An effort is being made at Tufts to revive the Glee Club and secure a competent leader and instructor from Boston. - Boston Herald.

The suit brought against the university by the father of F. R. Brooks, '89, who was badly burnt in the chemical laboratory last year, will be tried this summer in Boston.

The Harvard quartette will sing at the carnival to be given in Mechanics Hall for the benefit of the Carney Hospital to-morrow night.

The class lists of names and addresses will be posted to day in University. Corrections may be left with the secretary at U. 5, or with Mr. Lane at the Library.

The students of the college of the city of New York have decided to wear mortar-boards. The practice seems to be rapidly gaining ground among the smaller colleges.

The formation of a foot-ball eleven at the Boston University is being pushed forward by J. L. Brooks, '90, and the team will probably be organized within a week.

At the fall athletic games of the 7th Regiment in New York, it is proposed to have a tug-of-war contest open to teams from the colleges which comprise the Inter-Collegiate Association.

The torches for the torchlight procession have come and can be had at the Co-operative store. Everyone who intends marching in the procession should get a torch as soon as possible. Price 15 cents.

The signatures for the torchlight parade are doing well in all classes but the seniors. The number signed of them is decidedly less - hardly more than half as many as the freshmen. Such should not be the case, and let each senior do what he can to add to the number from his class.

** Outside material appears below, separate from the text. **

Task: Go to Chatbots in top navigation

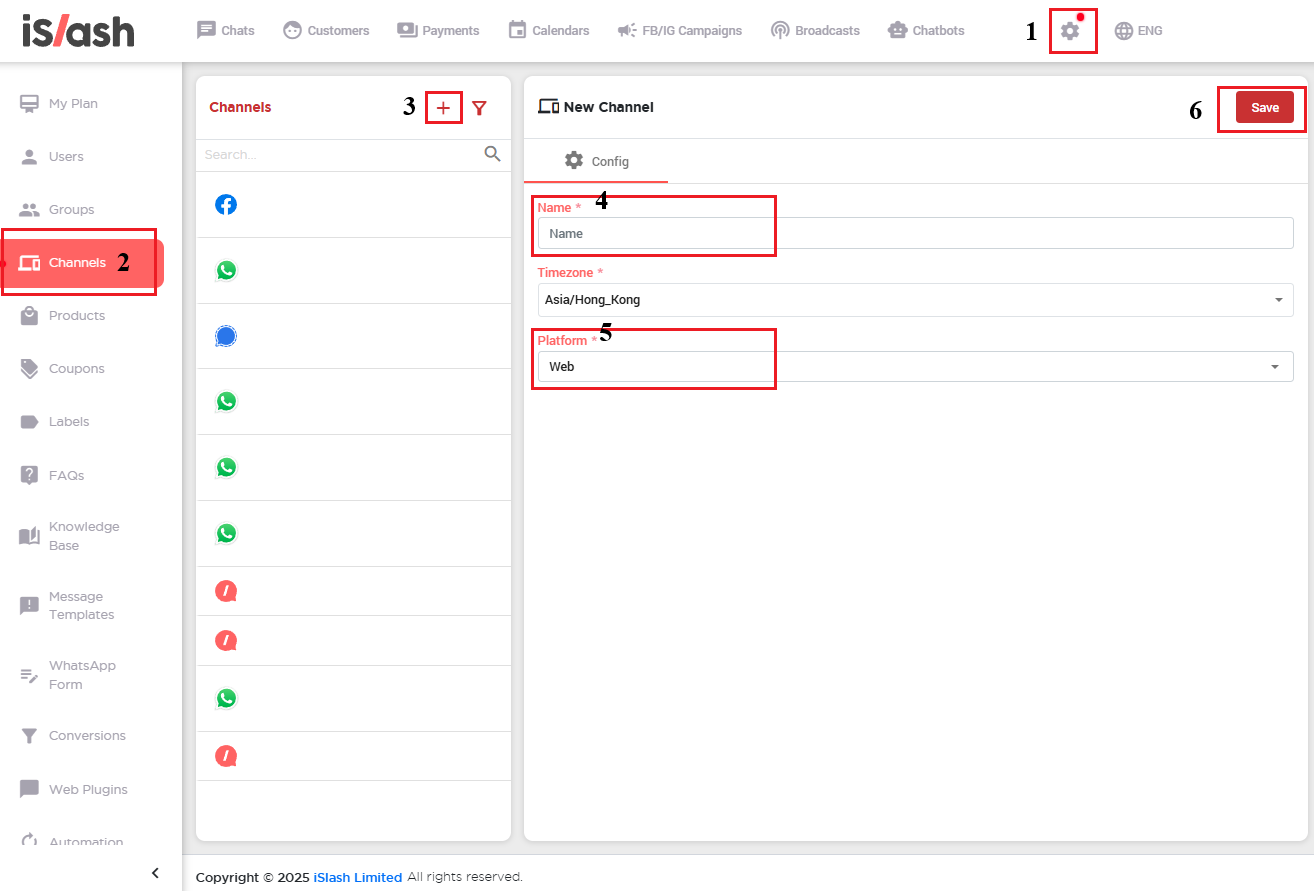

The annual meeting of the Lawn Tennis Association was held last night in Holden Chapel. The following officers were elected: President, Hamilton Kuhn, '87; vice-president, Roger Keep, '87; secretary and treasurer, R. T. Paine, Jr., '88. The following directors were elected: R. A. Zerega, '87, N. Bohlen, '88, P. S. Sears, '89, S. W. Sturgis, '90.

Judging from the contents of a recent communication, many members of the freshman class seem to think that the upperclassmen are inhospitable inasmuch they do not invite freshmen to their rooms. We would respectfully state that as yet the upper-classmen do not furnish free lunches, even to the members of a class who have "a good eleven, and are going to beat Yale."